Wizerunek Apple to mieszanka amazingu, ciekawych urządzeń i nietuzinkowego podejścia do rynku. Ten producent niegdyś wyznaczał trendy na rynku technologicznym, a tymczasem - głównie z powodu osłabienia dynamiki rynku urządzeń mobilnych zaczyna się dostosowywać do tego, co istotnie jest pożądane przez klientów. Odchodzi zatem powoli od roli innowatora na rzecz zapewnienia sobie stabilnej sytuacji.
Skąd taki daleko posunięty wniosek, gdy cały czas mówi się o kontrowersyjnym panelu OLED w nowych Macbookach? Cóż, długo analizowałem akurat te doniesienia i powiem Wam szczerze, że nie widzę w tym nic złego. Panel OLED przywodzi mi na myśl leciwe już nieco HP-ki, w których tego rozwiązania kompletnie nie lubiłem, ale w przypadku Apple może się udać. Jeżeli tylko dostęp do panelu OLED zostanie otwarty dla deweloperów i użytkownik będzie w stanie definiować obiekty, jakie tam się pojawią, to będzie naprawdę ciekawie. Nie przekonuje mnie argument za tym, że jest to kolejny element, który mógłby się zepsuć - to będziemy mogli ocenić dopiero po tym, jak panel się pojawi i zostanie pod tym kątem przetestowany.
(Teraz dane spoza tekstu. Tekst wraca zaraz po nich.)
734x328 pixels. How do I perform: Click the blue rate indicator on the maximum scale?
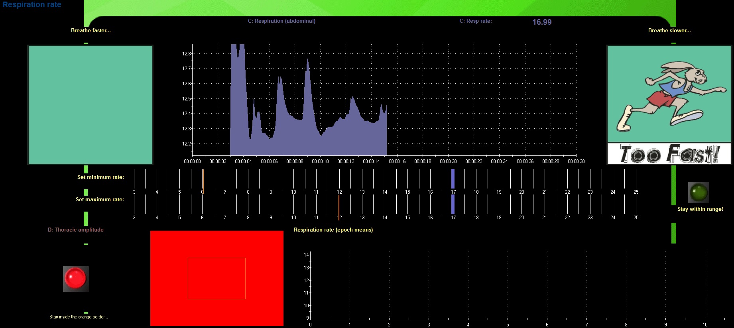pos(453,204)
Zastosowanie takiego panelu nie wpłynie przecież na to, jak będzie się korzystać z klawiatury, nie widzę w tym nic złego.
Do internautów natomiast dotarły sygnały mówiące o tym, że Apple może wprowadzić... tryb nocny do iOS. Coś, na co wielu czekało od dawna, a ci, co nie chcieli czekać, po prostu robili jailbreak'a. W Sieci wielu komentatorów zwracało uwagę na to, że Apple zaczyna zwyczajnie słuchać ludzi zamiast wprowadzać innowacje. Ale czy na Apple warto się gniewać za takie podejście? Nie, era Jobsa się już skończyła, ten człowiek był dobry na czasy, kiedy rzeczywiście można było narzucać trendy. Dzisiaj trendami trzeba żonglować ostrożniej.
Ale nie zapominajmy o tym, że Apple cały czas nie boi się wprowadzać kompletnych nowości do swoich produktów. Obstawiam, że oprócz panelu dotykowego OLED w Macbookach jedną z bardziej kontrowersyjnych zmian okaże się być... brak wejścia słuchawkowego w iPhone'ie 7. I sądząc po tym, ile pojawiło się na ten temat doniesień, jest to raczej nieuniknione. Powiem Wam szczerze, że odrobinę się z tego cieszę, choć jestem zwolennikiem umożliwiania ludziom wyboru, jeśli chodzi o korzystanie z technologii. Niewątpliwie, aktem zabrania też jest zlikwidowanie popularnego jacka.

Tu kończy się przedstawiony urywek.